Brian asks: I heard you mention this on Bill Meyer’s radio show recently, but I don’t recall your comment on this: How much do current gasoline powered cars pollute compared to cars of yesteryear?

Also: When I got my drivers license, gas cost about 27 to 30 cents a gallon. There was such a thing as Gas Wars. If you check online, the inflation factor since the late ’60s is about nine times, so I’m trying to understand why everybody gets so worked up about the cost of gas.

My reply: In terms of the genuinely harmful to humans stuff – as opposed to the harmless stuff – the emissions of the typical new car are almost nil.

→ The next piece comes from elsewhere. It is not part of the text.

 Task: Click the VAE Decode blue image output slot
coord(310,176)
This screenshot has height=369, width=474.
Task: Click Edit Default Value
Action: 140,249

The output of the compounds which lead to smog and which cause respiratory issues in humans have been decreased by more than 95 percent  and many new cars are 97-plus percent “clean” at the tailpipe in terms of these things (i.e., unburned hydrocarbons).

But the public has been deliberately lied to about this fact. First, by deliberately dishonest presentation of the reduction in exhaust emissions to date – then by deliberately dishonest prattle about future reductions. You will hear talk about “EPA urges emissions to be cut by 50 percent” or some such. Which sounds like a lot. But what they mean is 50 percent of half a percent (of the remaining 3-5 percent). It’s despicable.

Even more despicable is the recent confabulation of carbon dioxide with “emissions.” Carbon dioxide was never considered an “emission” until a few years ago, when it suddenly became one – because C02 isn’t one. At least, not in terms of things harmful to human health, such as smog.

It is characterized (lately) as an “emission” in terms of “climate change” – but this is political science, not science.

On gas prices: Yes, you’re right. Gas today is actually cheaper in real terms than it was 50 years ago – in spite of all the cost-adding/taxes that’s been piled on. But people have short memories – and only see the price today. Which, for the record, would be about $1.50 or less if taxes were taken out and under $1 if regulatory costs were taken out.

Got a question about cars – or anything else? Click on the “ask Eric” link and send ’em in!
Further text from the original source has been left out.